Sebagian dari 88 daerah itu berlokasi di Indonesia bagian timur.

Petani berada di areal sawah miliknya yang kekeringan. (ilustrasi)
Foto: Antara/Dedhez Anggara
Petani berada di areal sawah miliknya yang kekeringan. (ilustrasi)

REPUBLIKA.CO.ID, JAKARTA -- Kementerian Pertanian (Kementan) menjalin kerja sama dengan enam kementerian dan lembaga untuk menangani penanganan daerah rentan rawan ketersediaan pangan. Menurut Kementan, saat ini ada 88 kota/kabupaten yang rentan rawan ketersediaan pangan.

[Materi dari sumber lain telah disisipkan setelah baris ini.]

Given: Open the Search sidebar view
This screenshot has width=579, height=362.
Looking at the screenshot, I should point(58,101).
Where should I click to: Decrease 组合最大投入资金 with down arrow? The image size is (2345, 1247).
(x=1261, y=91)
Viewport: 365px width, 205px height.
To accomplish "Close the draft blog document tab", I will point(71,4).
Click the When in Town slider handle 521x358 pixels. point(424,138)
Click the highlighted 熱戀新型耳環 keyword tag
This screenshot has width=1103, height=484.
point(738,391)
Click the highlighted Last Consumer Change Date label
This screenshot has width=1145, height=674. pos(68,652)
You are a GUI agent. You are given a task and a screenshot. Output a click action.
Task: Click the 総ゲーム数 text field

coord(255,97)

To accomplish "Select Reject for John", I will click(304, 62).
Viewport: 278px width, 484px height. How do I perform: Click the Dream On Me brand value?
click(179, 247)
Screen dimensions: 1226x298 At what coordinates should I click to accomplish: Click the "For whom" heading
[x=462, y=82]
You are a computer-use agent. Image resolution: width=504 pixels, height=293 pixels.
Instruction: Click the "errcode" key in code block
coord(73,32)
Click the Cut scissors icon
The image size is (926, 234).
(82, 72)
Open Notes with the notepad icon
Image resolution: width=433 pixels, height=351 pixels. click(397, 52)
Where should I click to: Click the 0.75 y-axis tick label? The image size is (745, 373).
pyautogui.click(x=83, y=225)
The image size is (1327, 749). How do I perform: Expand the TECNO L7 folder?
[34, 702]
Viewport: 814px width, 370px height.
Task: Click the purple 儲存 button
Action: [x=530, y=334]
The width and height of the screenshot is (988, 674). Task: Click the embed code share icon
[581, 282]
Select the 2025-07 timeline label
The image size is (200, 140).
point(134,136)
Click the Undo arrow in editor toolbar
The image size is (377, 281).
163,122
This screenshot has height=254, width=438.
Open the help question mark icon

Menteri Pertanian Syahrul Yasin Limpo mengatakan, Kementan tak bisa bekerja sendirian untuk mengatasi masalah pangan. Ia yakin, dengan adanya kerja sama dan intervensi dari kementerian dan lembaga terkait, sebanyak 88 daerah tidak akan menjadi daerah rawan pangan.

Baca Juga

"Kita akan coba benahi 88 daerah ini. Saya berharap seluruh kementerian, lembaga, pemerintah daerah, untuk bersatu dan berkonsentrasi," kata Syahrul dalam acara pendandatanganan perjanjian kerja sama, di Jakarta, Rabu (30/10).

Sinergi penanganan daerah rentan rawan pangan dilakukan dengan Kementerian Sosial, Kementerian Desa Pembangunan Daerah Tertinggal dan Transmigrasi, Kementerian Kesehatan, Kementerian Pekerjaan Umum dan Perumahan Rakyat, Kementerian Dalam Negeri, dan Lemhannas.

Syahrul berharap setiap pejabat eselon I di masing-masing kementerian dan lembaga saling berkoordinasi untuk pengentasan daeran rentan tersebut. Menurut dia, penanganan daerah rentan ini bertujuan untuk mengentaskan kemiskinan dan membuat masyarakat setempat dapat lebih mandiri untuk hidup.

Syahrul tak menjelaskan nama-nama daerah yang rentan rawan ketersediaan pangan. Namun, sebagian dari 88 daerah itu berlokasi di Indonesia bagian timur.

Kriteria rentan rawan yang digunakan pemerintah cukup banyak. Mencakup persoalan pangan, akses kesehatan, hingga pendidikan. Namun, Syahrul mengatakan, pihaknya telah memiliki pemetaan daerah rentan rawan pangan beserta klasifikasi kerentanan yang ada di tiap daerah.

Dari segi ketersediaan pangan, ia menuturkan, tidak seluruhnya berkaitan dengan pasokan beras sebagai bahan pokok. Sebab, masing-masing daerah memiliki karakteristik pangan pokok yang berbeda. Adapun kebanyakan masalah yang dihadapi setiap daerah hingga rentan rawan pangan berkaitan dengan akses infrastruktur karena lokasi yang terisolasi.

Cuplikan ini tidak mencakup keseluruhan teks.